# [Task details]
Repeat the listing below in full.

# [Materials provided]
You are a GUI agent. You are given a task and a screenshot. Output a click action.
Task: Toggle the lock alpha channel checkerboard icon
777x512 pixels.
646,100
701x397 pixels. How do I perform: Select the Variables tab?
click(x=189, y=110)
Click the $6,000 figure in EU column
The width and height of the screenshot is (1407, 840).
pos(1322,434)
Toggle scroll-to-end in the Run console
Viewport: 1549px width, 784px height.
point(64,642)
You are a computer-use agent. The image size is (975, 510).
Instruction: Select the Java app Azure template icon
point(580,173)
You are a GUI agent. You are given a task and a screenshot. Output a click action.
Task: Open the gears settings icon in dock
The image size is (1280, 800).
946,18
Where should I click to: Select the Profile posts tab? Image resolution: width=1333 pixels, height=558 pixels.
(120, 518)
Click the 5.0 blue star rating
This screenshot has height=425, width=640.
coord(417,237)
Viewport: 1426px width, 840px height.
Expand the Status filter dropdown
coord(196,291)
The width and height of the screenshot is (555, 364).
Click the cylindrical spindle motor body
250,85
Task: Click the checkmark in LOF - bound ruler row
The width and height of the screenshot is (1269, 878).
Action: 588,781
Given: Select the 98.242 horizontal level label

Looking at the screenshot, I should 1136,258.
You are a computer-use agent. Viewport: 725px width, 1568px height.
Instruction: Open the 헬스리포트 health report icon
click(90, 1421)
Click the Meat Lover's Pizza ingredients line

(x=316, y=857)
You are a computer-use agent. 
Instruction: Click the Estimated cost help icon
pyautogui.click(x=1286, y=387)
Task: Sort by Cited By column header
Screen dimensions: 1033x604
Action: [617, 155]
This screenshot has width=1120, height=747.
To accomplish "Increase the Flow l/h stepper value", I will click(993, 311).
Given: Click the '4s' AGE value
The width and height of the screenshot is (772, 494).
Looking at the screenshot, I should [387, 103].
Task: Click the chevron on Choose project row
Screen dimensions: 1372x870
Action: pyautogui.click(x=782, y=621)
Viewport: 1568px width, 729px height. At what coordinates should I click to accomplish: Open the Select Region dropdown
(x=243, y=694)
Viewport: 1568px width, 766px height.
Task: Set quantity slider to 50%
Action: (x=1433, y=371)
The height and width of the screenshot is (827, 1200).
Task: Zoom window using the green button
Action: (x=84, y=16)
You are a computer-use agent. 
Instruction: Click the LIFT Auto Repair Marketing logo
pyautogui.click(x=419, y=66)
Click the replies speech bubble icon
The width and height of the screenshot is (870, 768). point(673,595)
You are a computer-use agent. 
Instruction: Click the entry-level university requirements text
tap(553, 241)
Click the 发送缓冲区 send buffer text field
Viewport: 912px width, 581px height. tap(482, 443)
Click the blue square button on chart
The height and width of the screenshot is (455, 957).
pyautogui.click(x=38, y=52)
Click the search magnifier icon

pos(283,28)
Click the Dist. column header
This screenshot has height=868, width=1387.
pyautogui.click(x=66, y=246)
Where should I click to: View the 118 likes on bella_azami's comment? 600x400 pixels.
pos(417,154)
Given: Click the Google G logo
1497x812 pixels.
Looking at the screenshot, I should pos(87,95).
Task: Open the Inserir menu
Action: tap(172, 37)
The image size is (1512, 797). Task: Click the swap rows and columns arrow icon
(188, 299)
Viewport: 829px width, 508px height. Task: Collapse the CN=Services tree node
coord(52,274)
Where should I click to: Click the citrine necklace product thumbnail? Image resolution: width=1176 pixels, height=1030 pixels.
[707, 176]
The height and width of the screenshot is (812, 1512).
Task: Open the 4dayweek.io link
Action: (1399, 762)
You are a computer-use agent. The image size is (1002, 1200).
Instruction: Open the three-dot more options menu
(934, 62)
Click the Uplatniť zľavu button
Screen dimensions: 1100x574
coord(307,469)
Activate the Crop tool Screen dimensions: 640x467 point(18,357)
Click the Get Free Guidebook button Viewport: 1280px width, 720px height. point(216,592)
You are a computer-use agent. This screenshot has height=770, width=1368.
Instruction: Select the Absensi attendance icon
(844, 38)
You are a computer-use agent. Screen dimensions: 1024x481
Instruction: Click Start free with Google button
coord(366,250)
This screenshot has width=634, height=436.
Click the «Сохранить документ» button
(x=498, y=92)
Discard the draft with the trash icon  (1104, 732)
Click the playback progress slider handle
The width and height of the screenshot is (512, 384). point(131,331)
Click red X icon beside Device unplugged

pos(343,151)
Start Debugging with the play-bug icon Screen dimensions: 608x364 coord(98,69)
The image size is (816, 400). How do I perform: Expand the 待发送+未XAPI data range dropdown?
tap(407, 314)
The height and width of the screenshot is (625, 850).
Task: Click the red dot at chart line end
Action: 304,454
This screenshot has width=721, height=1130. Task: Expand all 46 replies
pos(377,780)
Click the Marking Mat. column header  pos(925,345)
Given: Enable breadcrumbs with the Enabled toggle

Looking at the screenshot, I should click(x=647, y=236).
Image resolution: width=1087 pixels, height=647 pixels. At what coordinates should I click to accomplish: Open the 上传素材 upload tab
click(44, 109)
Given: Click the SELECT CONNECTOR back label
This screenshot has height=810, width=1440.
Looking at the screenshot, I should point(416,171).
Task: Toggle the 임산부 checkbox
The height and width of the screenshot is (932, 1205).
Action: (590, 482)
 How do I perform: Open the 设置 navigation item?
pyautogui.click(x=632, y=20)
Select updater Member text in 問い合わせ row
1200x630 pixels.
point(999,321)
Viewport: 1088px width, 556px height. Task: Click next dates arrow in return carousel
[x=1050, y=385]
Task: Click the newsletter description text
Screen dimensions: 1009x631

# [Exercise solution]
You are a GUI agent. You are given a task and a screenshot. Output a click action.
Task: Toggle the lock alpha channel checkerboard icon
777x512 pixels.
646,100
701x397 pixels. How do I perform: Select the Variables tab?
click(x=189, y=110)
Click the $6,000 figure in EU column
The width and height of the screenshot is (1407, 840).
pos(1322,434)
Toggle scroll-to-end in the Run console
Viewport: 1549px width, 784px height.
point(64,642)
You are a computer-use agent. The image size is (975, 510).
Instruction: Select the Java app Azure template icon
point(580,173)
You are a GUI agent. You are given a task and a screenshot. Output a click action.
Task: Open the gears settings icon in dock
The image size is (1280, 800).
946,18
Where should I click to: Select the Profile posts tab? Image resolution: width=1333 pixels, height=558 pixels.
(120, 518)
Click the 5.0 blue star rating
This screenshot has height=425, width=640.
coord(417,237)
Viewport: 1426px width, 840px height.
Expand the Status filter dropdown
coord(196,291)
The width and height of the screenshot is (555, 364).
Click the cylindrical spindle motor body
250,85
Task: Click the checkmark in LOF - bound ruler row
The width and height of the screenshot is (1269, 878).
Action: 588,781
Given: Select the 98.242 horizontal level label

Looking at the screenshot, I should 1136,258.
You are a computer-use agent. Viewport: 725px width, 1568px height.
Instruction: Open the 헬스리포트 health report icon
click(90, 1421)
Click the Meat Lover's Pizza ingredients line

(x=316, y=857)
You are a computer-use agent. 
Instruction: Click the Estimated cost help icon
pyautogui.click(x=1286, y=387)
Task: Sort by Cited By column header
Screen dimensions: 1033x604
Action: [617, 155]
This screenshot has width=1120, height=747.
To accomplish "Increase the Flow l/h stepper value", I will click(993, 311).
Given: Click the '4s' AGE value
The width and height of the screenshot is (772, 494).
Looking at the screenshot, I should [387, 103].
Task: Click the chevron on Choose project row
Screen dimensions: 1372x870
Action: pyautogui.click(x=782, y=621)
Viewport: 1568px width, 729px height. At what coordinates should I click to accomplish: Open the Select Region dropdown
(x=243, y=694)
Viewport: 1568px width, 766px height.
Task: Set quantity slider to 50%
Action: (x=1433, y=371)
The height and width of the screenshot is (827, 1200).
Task: Zoom window using the green button
Action: (x=84, y=16)
You are a computer-use agent. 
Instruction: Click the LIFT Auto Repair Marketing logo
pyautogui.click(x=419, y=66)
Click the replies speech bubble icon
The width and height of the screenshot is (870, 768). point(673,595)
You are a computer-use agent. 
Instruction: Click the entry-level university requirements text
tap(553, 241)
Click the 发送缓冲区 send buffer text field
Viewport: 912px width, 581px height. tap(482, 443)
Click the blue square button on chart
The height and width of the screenshot is (455, 957).
pyautogui.click(x=38, y=52)
Click the search magnifier icon

pos(283,28)
Click the Dist. column header
This screenshot has height=868, width=1387.
pyautogui.click(x=66, y=246)
Where should I click to: View the 118 likes on bella_azami's comment? 600x400 pixels.
pos(417,154)
Given: Click the Google G logo
1497x812 pixels.
Looking at the screenshot, I should pos(87,95).
Task: Open the Inserir menu
Action: tap(172, 37)
The image size is (1512, 797). Task: Click the swap rows and columns arrow icon
(188, 299)
Viewport: 829px width, 508px height. Task: Collapse the CN=Services tree node
coord(52,274)
Where should I click to: Click the citrine necklace product thumbnail? Image resolution: width=1176 pixels, height=1030 pixels.
[707, 176]
The height and width of the screenshot is (812, 1512).
Task: Open the 4dayweek.io link
Action: (1399, 762)
You are a computer-use agent. The image size is (1002, 1200).
Instruction: Open the three-dot more options menu
(934, 62)
Click the Uplatniť zľavu button
Screen dimensions: 1100x574
coord(307,469)
Activate the Crop tool Screen dimensions: 640x467 point(18,357)
Click the Get Free Guidebook button Viewport: 1280px width, 720px height. point(216,592)
You are a computer-use agent. This screenshot has height=770, width=1368.
Instruction: Select the Absensi attendance icon
(844, 38)
You are a computer-use agent. Screen dimensions: 1024x481
Instruction: Click Start free with Google button
coord(366,250)
This screenshot has width=634, height=436.
Click the «Сохранить документ» button
(x=498, y=92)
Discard the draft with the trash icon  (1104, 732)
Click the playback progress slider handle
The width and height of the screenshot is (512, 384). point(131,331)
Click red X icon beside Device unplugged

pos(343,151)
Start Debugging with the play-bug icon Screen dimensions: 608x364 coord(98,69)
The image size is (816, 400). How do I perform: Expand the 待发送+未XAPI data range dropdown?
tap(407, 314)
The height and width of the screenshot is (625, 850).
Task: Click the red dot at chart line end
Action: 304,454
This screenshot has width=721, height=1130. Task: Expand all 46 replies
pos(377,780)
Click the Marking Mat. column header  pos(925,345)
Given: Enable breadcrumbs with the Enabled toggle

Looking at the screenshot, I should click(x=647, y=236).
Image resolution: width=1087 pixels, height=647 pixels. At what coordinates should I click to accomplish: Open the 上传素材 upload tab
click(44, 109)
Given: Click the SELECT CONNECTOR back label
This screenshot has height=810, width=1440.
Looking at the screenshot, I should point(416,171).
Task: Toggle the 임산부 checkbox
The height and width of the screenshot is (932, 1205).
Action: (590, 482)
 How do I perform: Open the 设置 navigation item?
pyautogui.click(x=632, y=20)
Select updater Member text in 問い合わせ row
1200x630 pixels.
point(999,321)
Viewport: 1088px width, 556px height. Task: Click next dates arrow in return carousel
[x=1050, y=385]
Task: Click the newsletter description text
Screen dimensions: 1009x631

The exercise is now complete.